Apparently, 16th century monks wrote in 1640: “It was great in 1600. It was wonderful in 1599. Look, the whole place is in pieces.” Do you remember when it was good? Politicians manipulate people by saying, “We’re going to make America great again,” or in England, “We’re going to make England great again.” Tell it to the women. Ask women what they think about this. Ask any ethnicity what they think about that. Ask gay people what they think about this.

Civilization has just begun. Women gained the right to vote in the 1920s, homosexuality was legal in 1967. We got really serious when George Floyd was brutally tortured and murdered. Race has become a real topic… I mean, it’s always been a topic, obviously, a priority, but it’s become a very hot topic. It’s only just beginning.

Joy (2024)Kerry Brown/Netflix

The film makes it clear that Patrick’s combined work, alongside Robert Edwards and Jean Purdy, really made IVF the success it has become. What do you think about the fact that Jean’s contribution was ignored until 2015, when it was Patrick’s son, Andrew, who unveiled the plaque naming them all?

Like I said before, that’s one of the things that attracted me to this, because I think we really need to pull the plug on this before anyone can start having a good time. There are all these systems in place that seem to be subconsciously set up to make sure that no one actually has a good time, and sexism is one of them.

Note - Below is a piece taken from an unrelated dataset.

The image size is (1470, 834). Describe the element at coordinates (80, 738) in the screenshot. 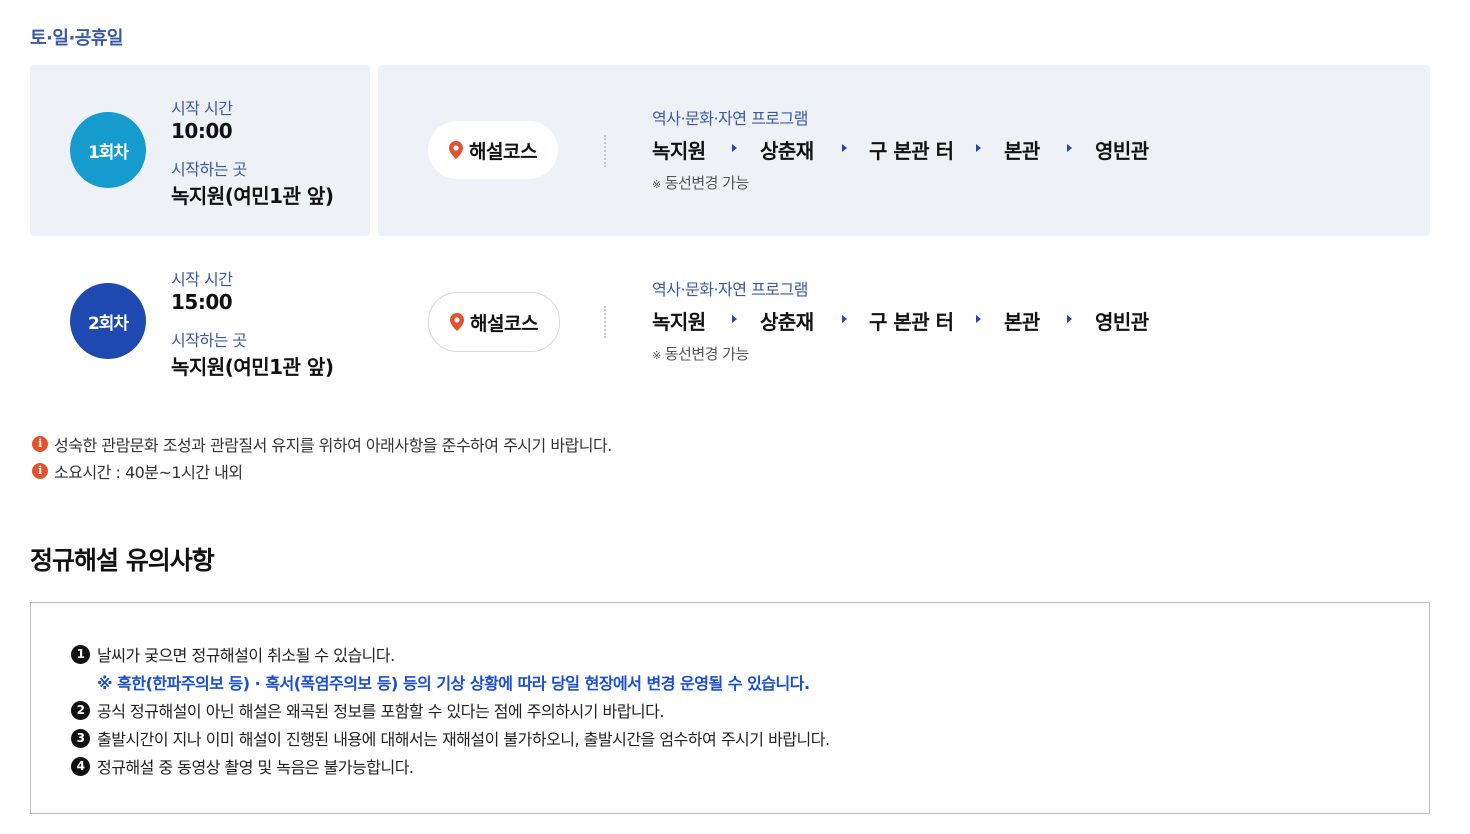

I see `number-3-icon: 3` at that location.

They say that at one point, India was operating at about 25% of its potential because of its attitude towards women. It wasn’t that long ago, maybe 100 years, maybe a little more, when men, professionals, educated men, so-called educated men, told you that there was no point in educate a woman because her brain wasn’t strong enough to retain all that information. . This was a widely held opinion, and it didn’t exist very long ago. It’s probably my grandparents’ time. We are just getting started.

You said recently that having children is like science fiction. To what extent do you subscribe to this expression that we sometimes hear: “Every child is a miracle”?

I think it’s an extraordinary thing. Two people do this thing and then create a human being. I mean, come on. It’s like science fiction. I attended the birth of my daughter and nothing prepares you for it. Everyone is an expert before the event. They always talk to you about this, that and the other. You’ll never sleep until you’re 20, blah, blah, blah.

It’s like everyone is an expert when it comes to training a dog. Everyone suddenly becomes incredibly informative about training a dog. But nothing prepares you for the moment when they hand you this real, living thing. It’s like a crash course in perspective. Suddenly you think, “Oh, I see, it’s not about me, it’s about this.” Those days are over. Yeah, a miracle will do the trick. The human brain, body, organs and tissues are miraculous.


Joy had its world premiere at the 68th BFI London Film Festival. It is in selected cinemas and on Netflix from November 15.